EUR/USD Clings On To Multi-Year lows Ahead Of The Fed

EUR/USD Clings On To Multi-Year lows Ahead Of The Fed

EUR/USD, despite rebounding late last week, is still clinging to uncomfortably low levels ahead of Wednesday’s Fed interest rate decision. A textbook symmetrical triangle, thrice tested on either side, is now fully formed on the weekly chart. EUR/USD looks ripe to move big, but the big question is when and in what direction.

If I were a technical purist, I’d say given that price is well past half and closer to two-thirds through the pattern, EUR/USD looks ripe for a big breakout. Traditionally, analysts look to the widest point of the triangle to get a sense of the size of the potential breakout, which is 2,051 pips wide. Any break to the downside could easily see EUR/USD fall below parity.

That said, buyers haven’t hesitated to step in and buy EUR/USD between the 1.08 to 1.03 range, including at the depth of the COVID-19 pandemic. Also, the price sharply rejected the bottom support of the triangle last week as the downside moment shows signs of divergence, and the last weekly candle is a definitive hammer. Likewise, elevated geopolitical risk due to war in Ukraine has yet to convince markets of parity.

How the Fed could shift the calculus around EUR/USD isn’t entirely clear. This year, US interest rate markets are already pricing a substantial amount of interest rate hikes. This includes 25 bps on Wednesday. However, what is much clearer is that if EUR/USD doesn’t get up from current levels soon, a bigger fall in EUR/USD begins to look more probable.

=====

## WHAT THE TASK ASKS
In the paragraph of the EUR/USD article above that begins "That said," list each separate observation the writer makes about the currency pair.

=====

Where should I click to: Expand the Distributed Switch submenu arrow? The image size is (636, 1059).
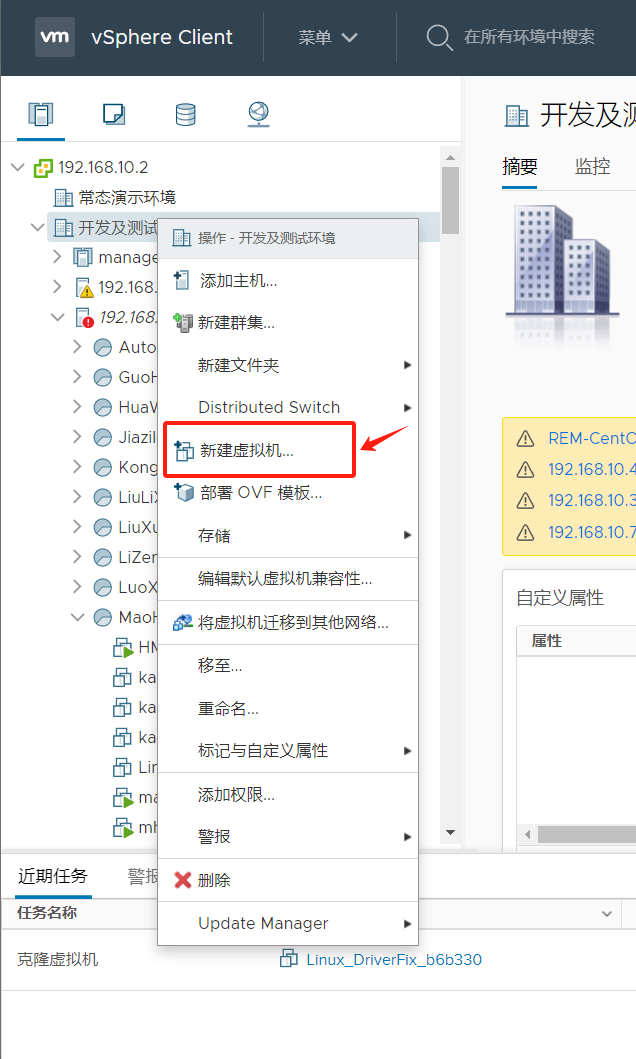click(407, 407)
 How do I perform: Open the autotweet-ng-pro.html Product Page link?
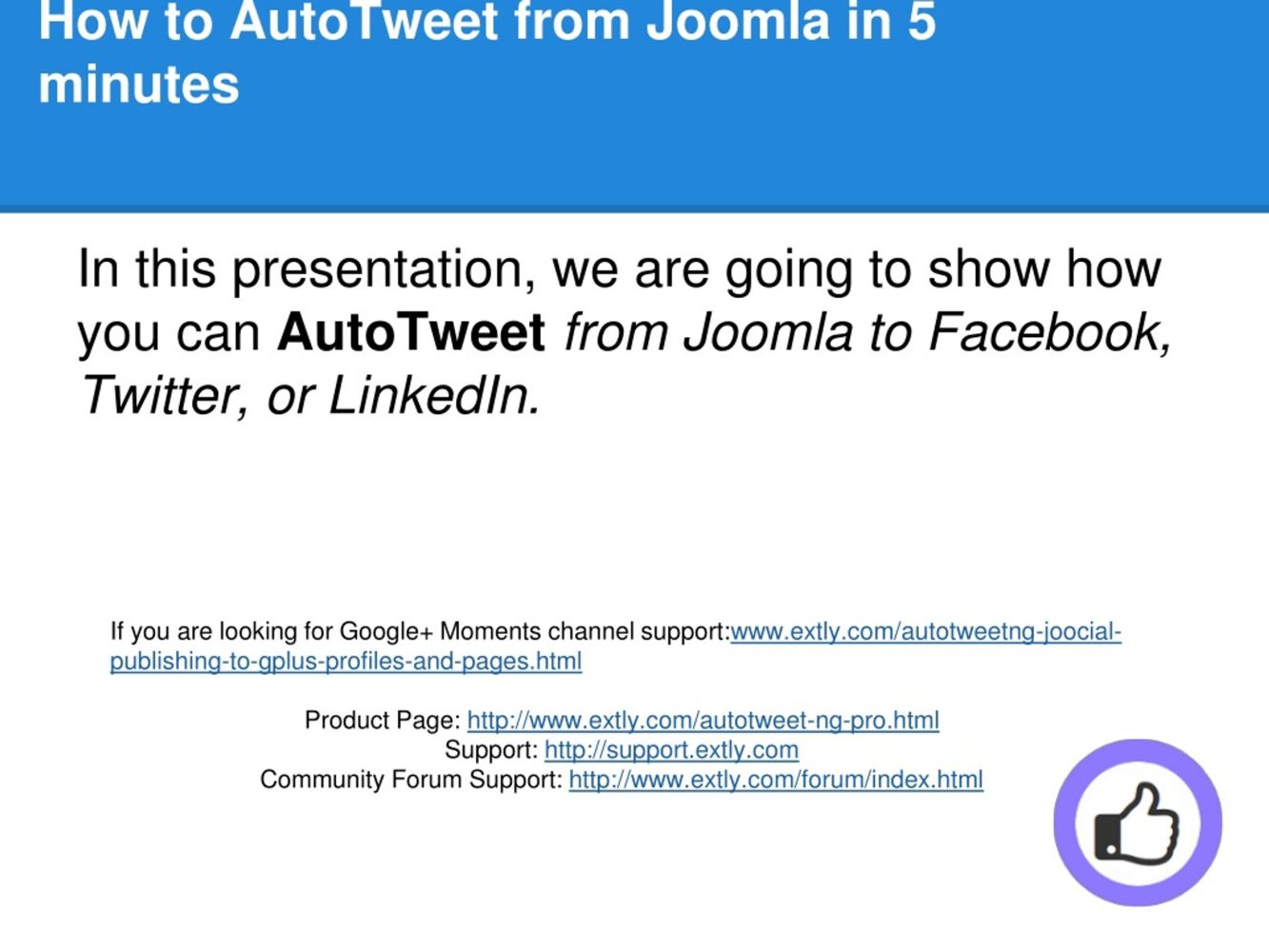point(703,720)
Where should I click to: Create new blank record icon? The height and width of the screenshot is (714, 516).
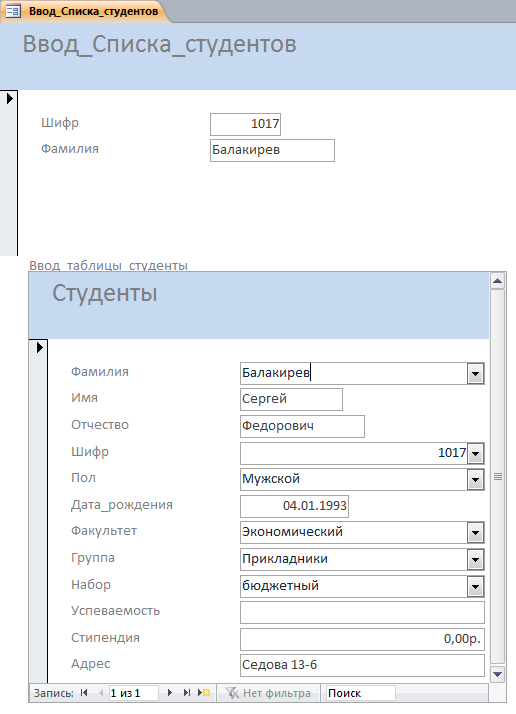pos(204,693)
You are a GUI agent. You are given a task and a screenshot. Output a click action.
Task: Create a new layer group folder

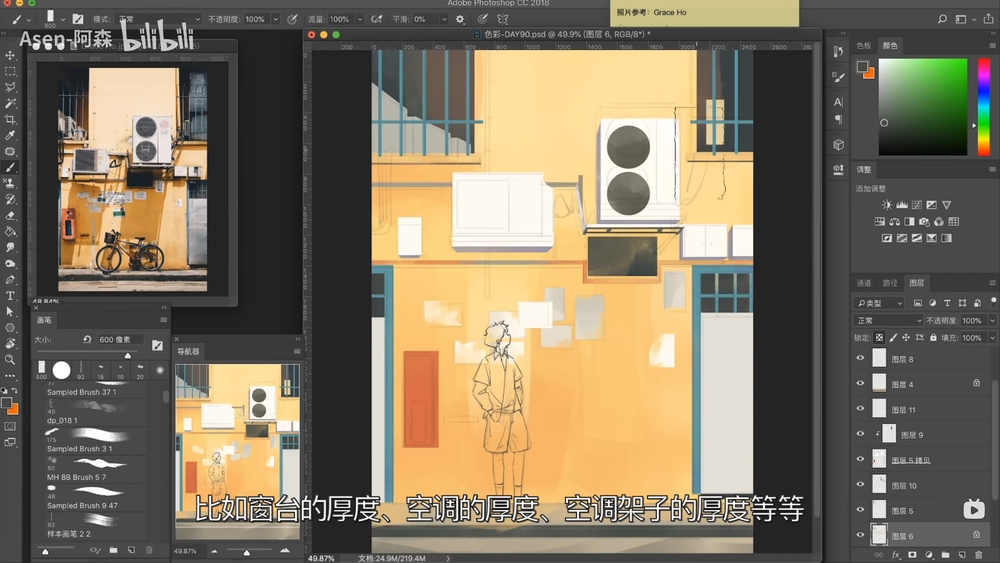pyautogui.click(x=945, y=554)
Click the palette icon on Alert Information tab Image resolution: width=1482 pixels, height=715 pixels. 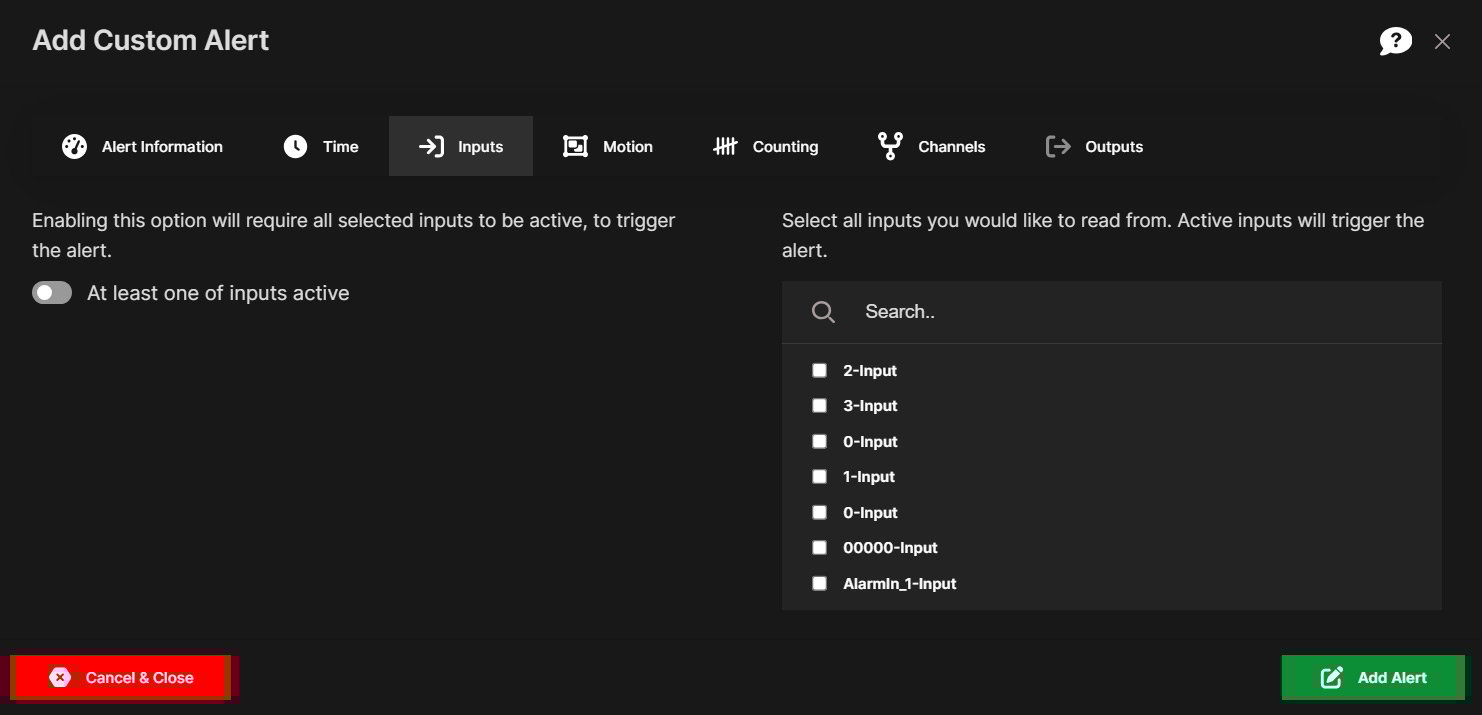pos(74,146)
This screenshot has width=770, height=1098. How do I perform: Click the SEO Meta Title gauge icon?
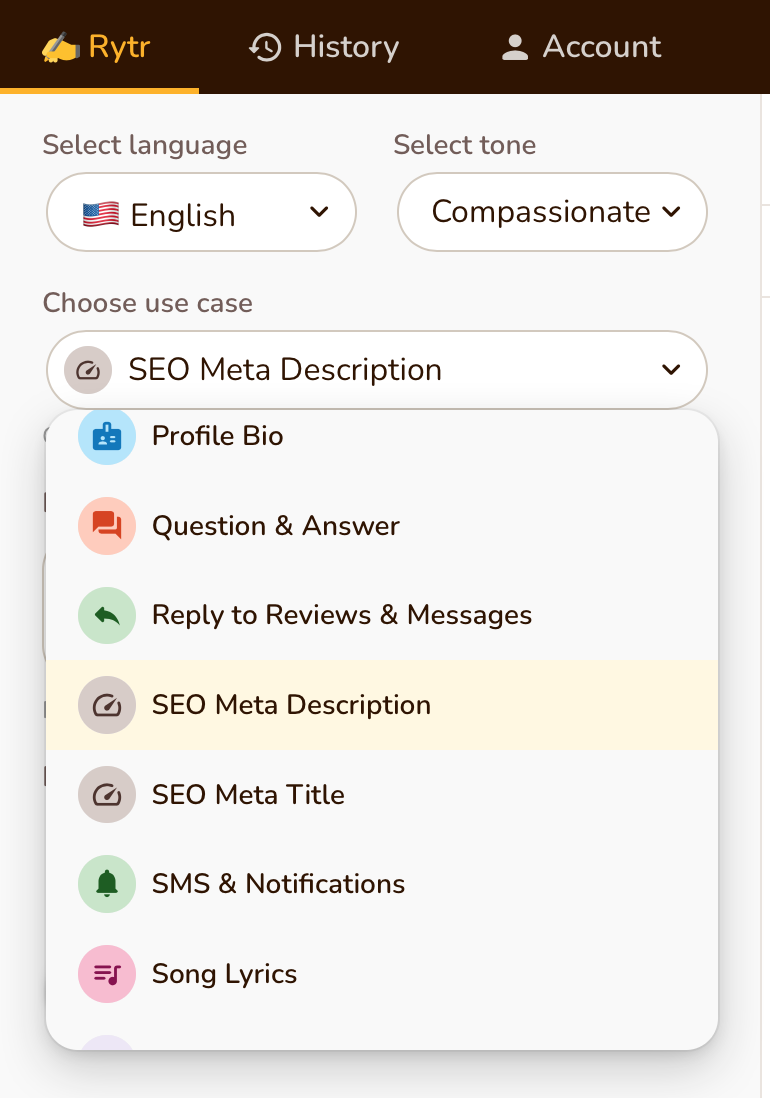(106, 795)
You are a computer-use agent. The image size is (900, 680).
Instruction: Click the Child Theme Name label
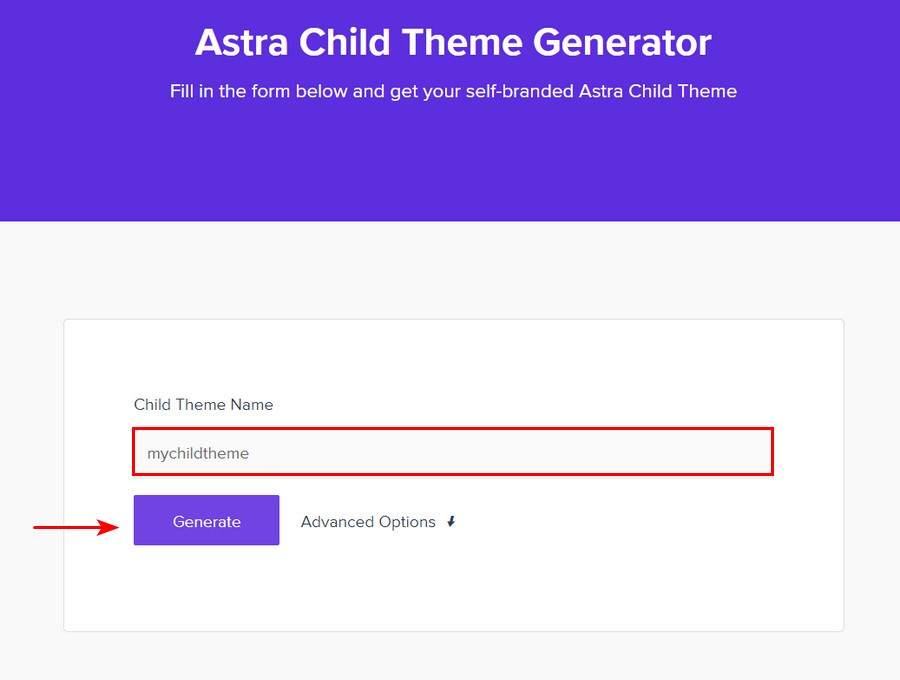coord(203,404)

=====

## ANSWER
- Buyers have readily stepped in to buy EUR/USD in the 1.08 to 1.03 range, including at the depth of the COVID-19 pandemic.
- Last week the price sharply rejected the bottom support of the triangle.
- The downside momentum shows signs of divergence.
- The last weekly candle is a definitive hammer.
- Elevated geopolitical risk from the war in Ukraine has yet to convince markets of parity.